Holly and the Nobodies won the Aurealis Awards 2021 for Best Horror Novel Australia’s premier awards for speculative fiction Did I like the book? Let’s just say I’ve read worse!
#Hispanic Heritage Month Ms Rojas Contreras

SEPTEMBER
by
Ingrid Rojas Contreras
Finish date: 17 September 2022
Genre: memoir
Rating: D
Review: The Man Who Could Move Clouds: A Memoir (ISBN: 9780385546676)
It is National Hispanic Heritage Month,
which runs annually from September 15 through October 15.
#HispanicHeritageMonth
Good news: Every book has some good qualities! I looked for
nuggets of wisdom…good quotes: “Healing came from accepting that some things that touch us change us forever.” This was the core message in the book.
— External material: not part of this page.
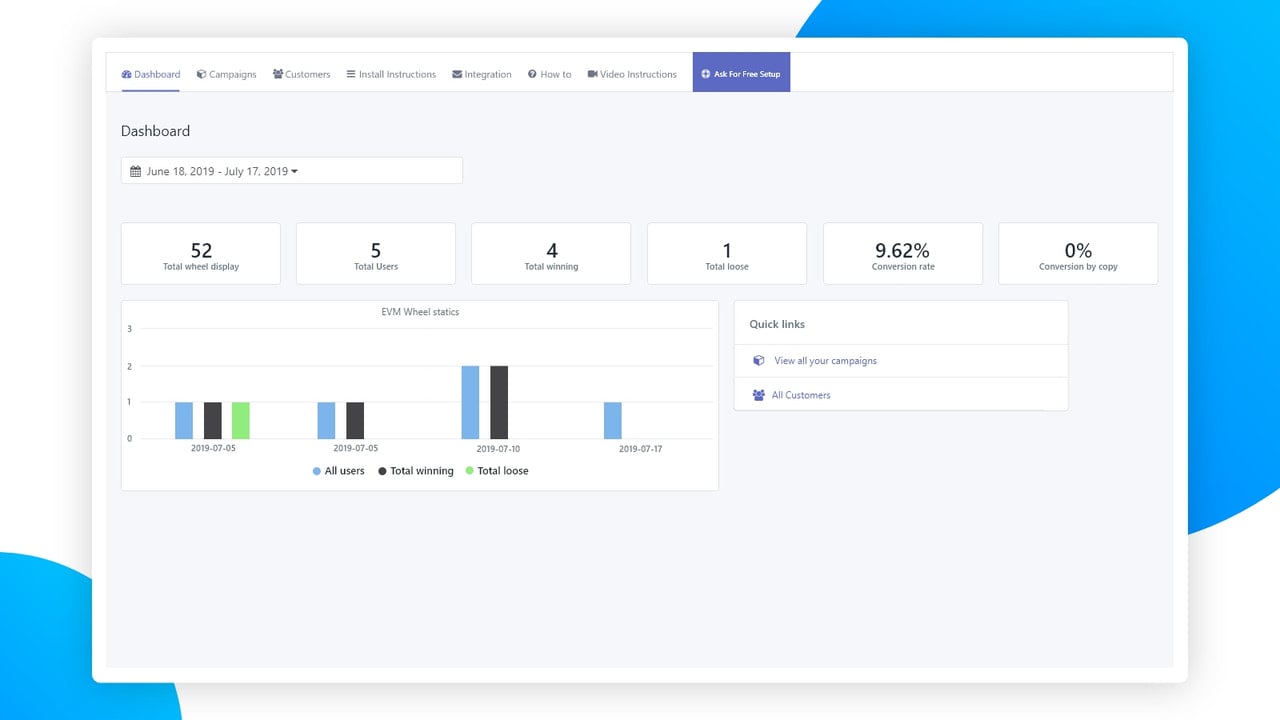The width and height of the screenshot is (1280, 720).
Task: Open the All Customers quick link
Action: pyautogui.click(x=801, y=395)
Ms Rojas Contreas experienced 8 weeks of
amnesia and she wants to share her story with the world.
Bad news: While the first half of the book was good…
…I felt my interest start to decline after reading 55%..
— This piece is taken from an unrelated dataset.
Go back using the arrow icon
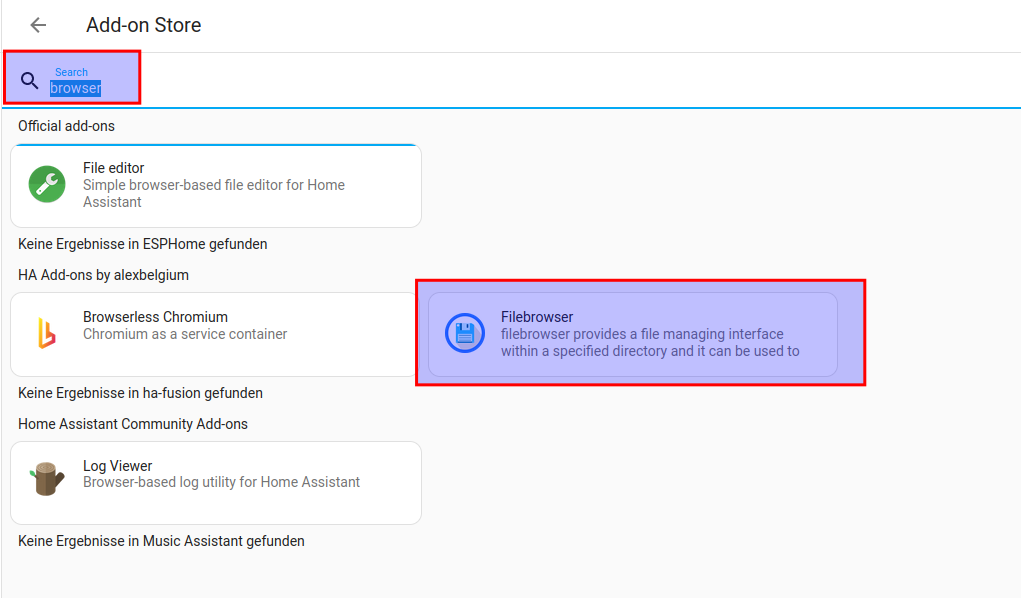 pyautogui.click(x=38, y=26)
It became repetitious and tedious…with all the
dreams, nightmares, ghosts, spirits and stories about
the healers in her family history:
grandfather Nono and her mother Mami. Sometimes less is more.
Personal: I selected this book without doing any research.
It is long listed for the National Book Awards 2022 for nonfiction…so
Ms Rojas Contreras is doing something right!
Perhaps other readers may enjoy this book …it was
just not my “cup of tea.”
#Hispanic Heritage Month Javier Zamora

Sonoran desert, Mexico that 9 yr old Javier crossed alone.
SEPTEMBER
Finish date: 02 June 2022
Genre: poems
Rating: A+++
Review: Unaccompanied (ISBN: 9781556595110)
- In the U.S., it’s time once again for National Hispanic Heritage Month,
- which runs annually from September 15 through October 15.
- #HispanicHeritageMonth
Good news:
1. Zamora details his experience emigrating from El Salvador to the U.S. at age nine… a heartbreaking account of leaving behind the grandmother who raised him to join parents he barely remembered.
2. 1990 – Javier born in La Herradura El Salvador.
3. 1992 – father flees El Sal b/c of Civil war.
4. 1995 – mother follows husband to USA
5. 1995 – 1999 – granny (abuelita) raises Javier
6. 1999 – 9 yr old Javier follows a 9 week odyssey to USA….alone.
These poems in free verse are the basis for Zamora’s new memoir “Solito” forthcoming on 06 September 2022.
JZ earned BA University of Calif Berkley
JZ earned MFA at New York University
JZ received Wallace Stegner Fellow 2016-2018 at Stanford University
Good news: The book still lingers in my mind after finishing it yesterday. That is always a good sign!
Good news: Very impressed by Javier’s journey and how he has studied in USA to reach literary success! There must have been many great teachers guiding him in middle and high-school!
Bad news: The book (94 pg) is divided in four parts. Parts 1,3 and 4 are very good. But part 2 deflates like a cold soufflé. There was NO connection with these 10 poems…too cryptic . Sometimes poems in a collection are selected from various time periods in a poet’s life.
It felt that Javier Zamora was in a different place when he wrote these poems. Probably only he can tell me what they meant…I could not figure it out.
Good news: 45 short poems and I loved 31! (69%) 8 poems were EXCELLENT…and I must re-read them today.
Personal: When you read about the immigrant journey in literature (novels, poems, memoirs) you get a different perspective about people and their struggle for a better life. Cable news in USA only wants to demonize them.
Please, if you find this book in the Kindle store, paperback, library…take the time to read these poems in free verse. Just read it as a story and before you know it…3 hours of your reading time was well spent!